Kabinett

Gesetzentwurf zur Investitionsbank-Ausgliederung beschlossen

Von dpa
Michael Richter (CDU), Finanzminister des Landes Sachsen-Anhalt.
Michael Richter (CDU), Finanzminister des Landes Sachsen-Anhalt. Klaus-Dietmar Gabbert/dpa/Archivbild

Magdeburg - Die Landesregierung in Sachsen-Anhalt hat den Gesetzentwurf zur Ausgliederung der Investitionsbank (IB) aus der NordLB beschlossen. Den Entwurf habe das Kabinett am Vortag abgestimmt, teilte das Finanzministerium in Magdeburg am Mittwoch mit. Ziel sei es, durch die Herauslösung eine rechtlich eigenständige Förderbank für das Land Sachsen-Anhalt zu errichten. Der Gesetzentwurf sollte noch am Mittwoch dem Landtag zugeleitet werden.

„Die Förderpolitik des Landes soll zukünftig noch effizienter und konzentrierter strukturiert werden. Dafür brauchen wir eine starke und eigenständige Förderbank im Land“, sagte Finanzminister Michael Richter (CDU). Bis Mitte des Jahres 2023 soll demnach der Verselbstständigungsprozess abgeschlossen sein. Neben der Zustimmung des Parlaments ist die Erteilung einer Banklizenz durch die Bundesanstalt für Finanzdienstleistungsaufsicht (BaFin) notwendig. Diese Lizenz solle noch im dritten Quartal 2021 beantragt werden, um eine rechtzeitige Lizenzerteilung zu gewährleisten, sagte Richter.

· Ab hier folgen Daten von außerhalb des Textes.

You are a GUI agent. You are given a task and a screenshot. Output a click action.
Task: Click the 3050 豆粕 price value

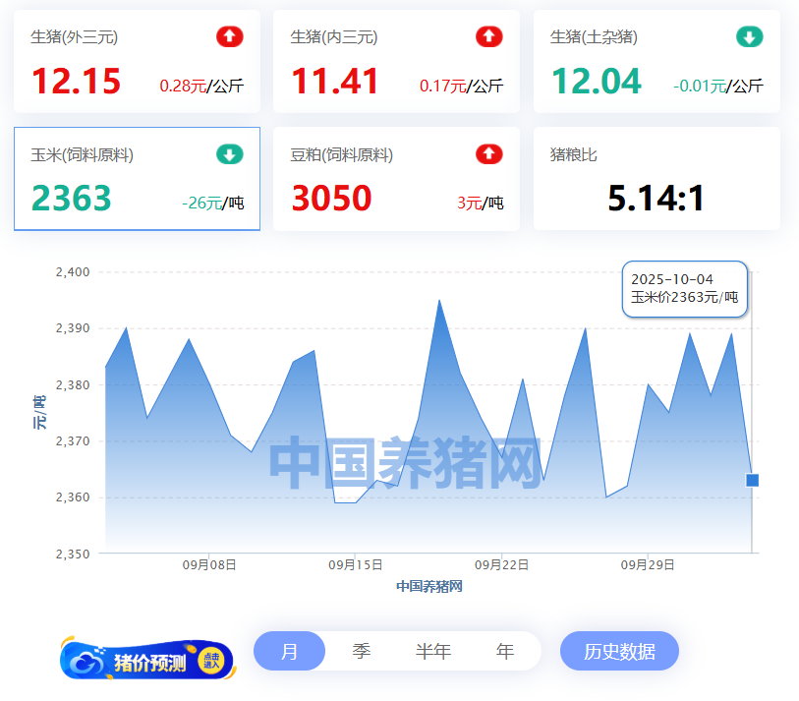coord(331,199)
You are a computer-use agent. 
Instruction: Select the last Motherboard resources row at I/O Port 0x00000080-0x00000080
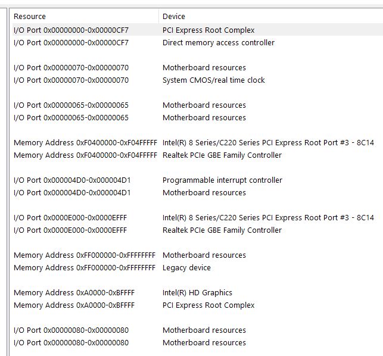[x=198, y=342]
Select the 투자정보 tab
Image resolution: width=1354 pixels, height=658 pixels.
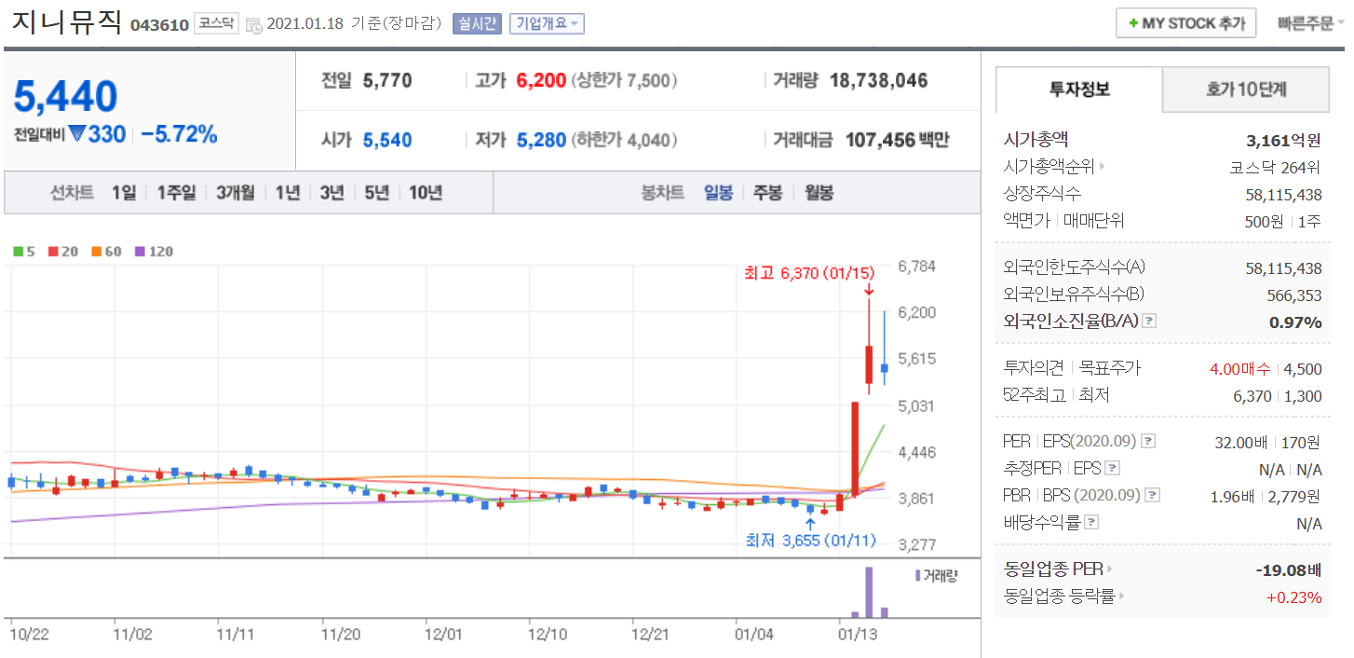1079,89
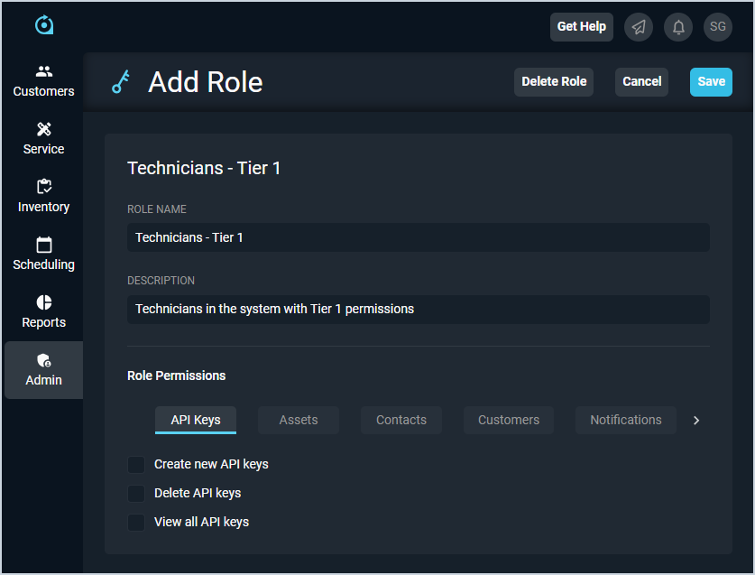
Task: Click into the Role Name field
Action: (x=419, y=237)
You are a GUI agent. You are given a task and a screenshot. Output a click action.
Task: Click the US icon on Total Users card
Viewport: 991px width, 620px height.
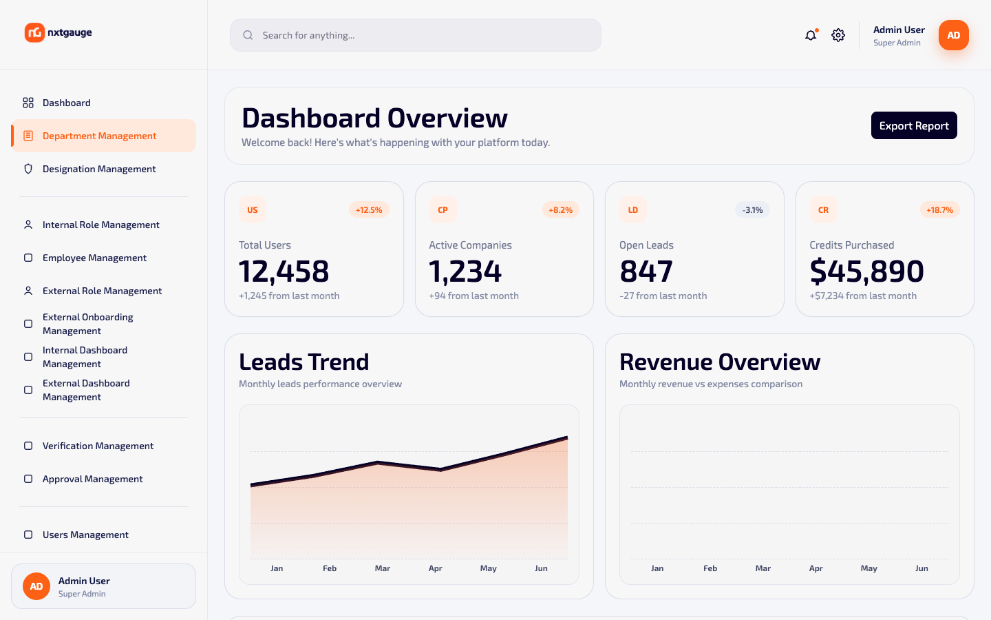point(253,210)
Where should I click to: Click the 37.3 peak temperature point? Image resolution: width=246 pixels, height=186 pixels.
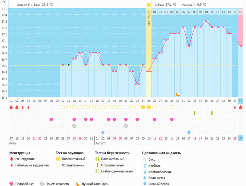tap(206, 21)
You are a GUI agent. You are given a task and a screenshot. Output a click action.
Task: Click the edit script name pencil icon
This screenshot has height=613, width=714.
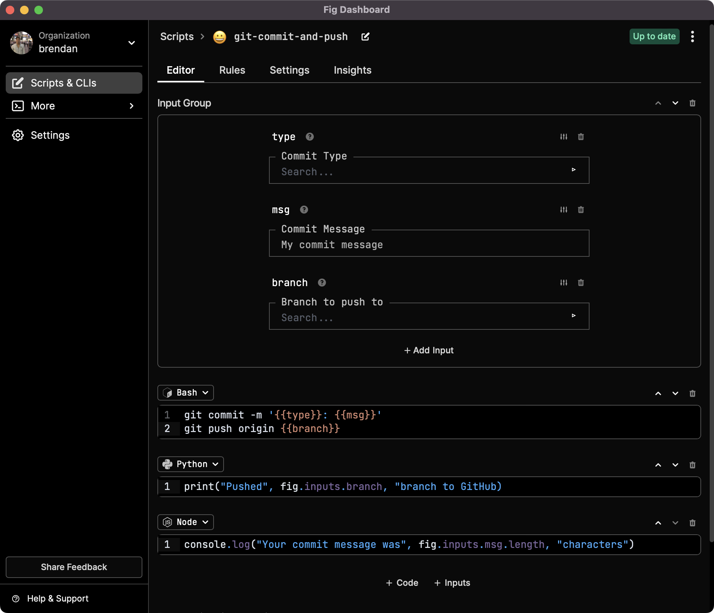[x=365, y=36]
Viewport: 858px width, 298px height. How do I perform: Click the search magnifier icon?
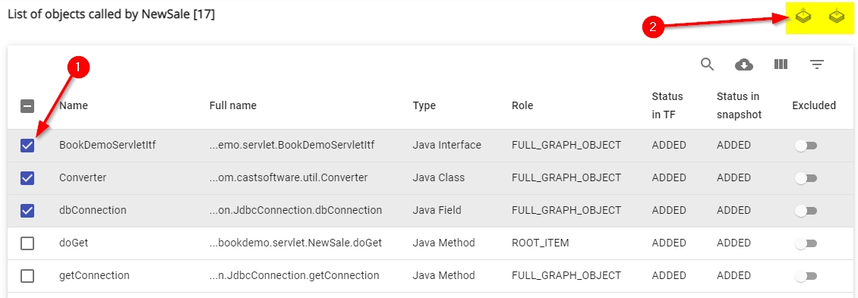point(708,64)

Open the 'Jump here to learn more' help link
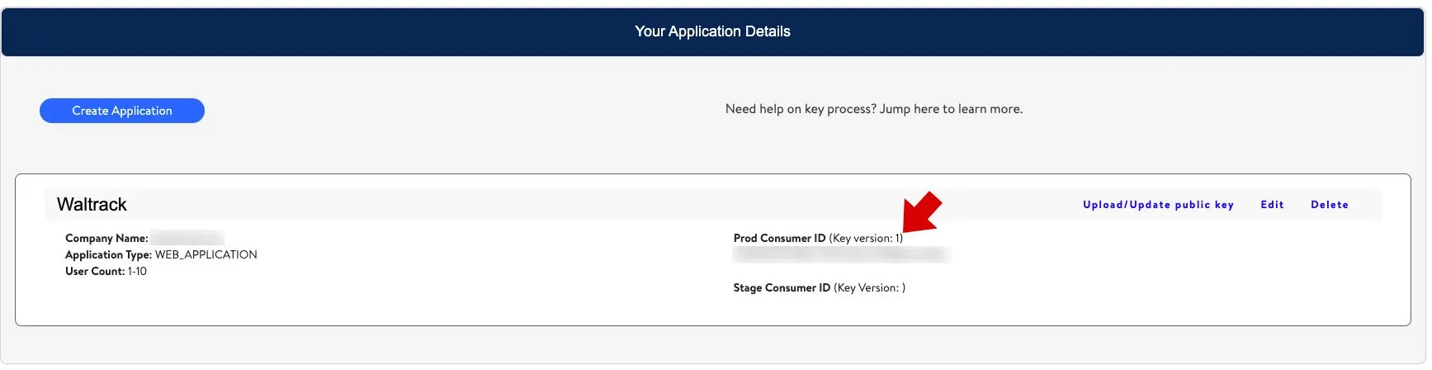[951, 109]
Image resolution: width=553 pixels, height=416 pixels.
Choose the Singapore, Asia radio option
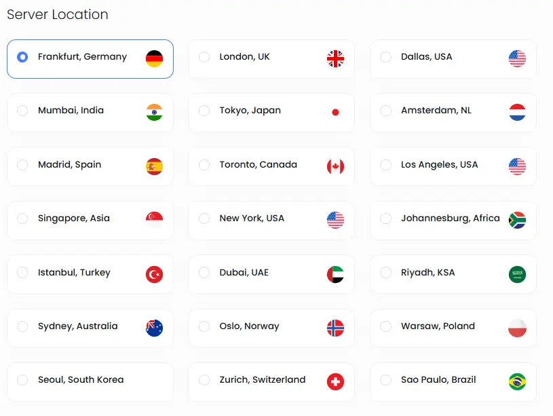(22, 219)
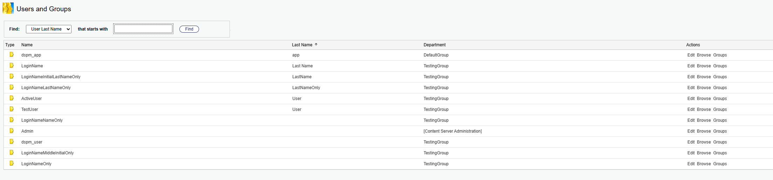This screenshot has height=180, width=773.
Task: Click the user icon for LoginNameOnly
Action: coord(12,164)
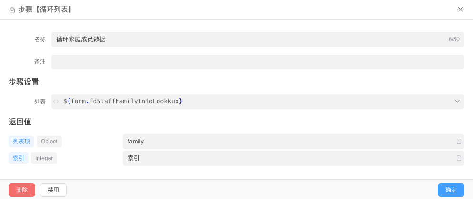Image resolution: width=473 pixels, height=199 pixels.
Task: Click the Integer type tag
Action: (44, 158)
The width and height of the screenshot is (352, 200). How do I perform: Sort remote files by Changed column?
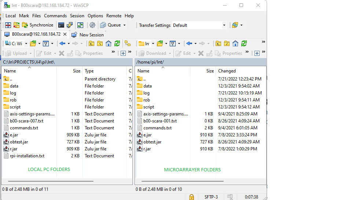pos(227,71)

Den Plan, die Investitionsbank aus dem Mutterinstitut herauszulösen, gibt es schon lange. Er wurde forciert, als die NordLB wegen Milliardenverlusten Ende 2019 gerettet werden musste. Mit einer unabhängigen Investitionsbank will sich das Land auch die Möglichkeit eröffnen, die eigenen Anteile an der NordLB perspektivisch abzugeben. Die Investitionsbank gilt als wichtiges Unterstützungsinstitut für den Mittelstand und verwaltet für das Land viele Fördertöpfe. Die NordLB wird von Niedersachsen und Sachsen-Anhalt sowie der Sparkassen-Gruppe getragen.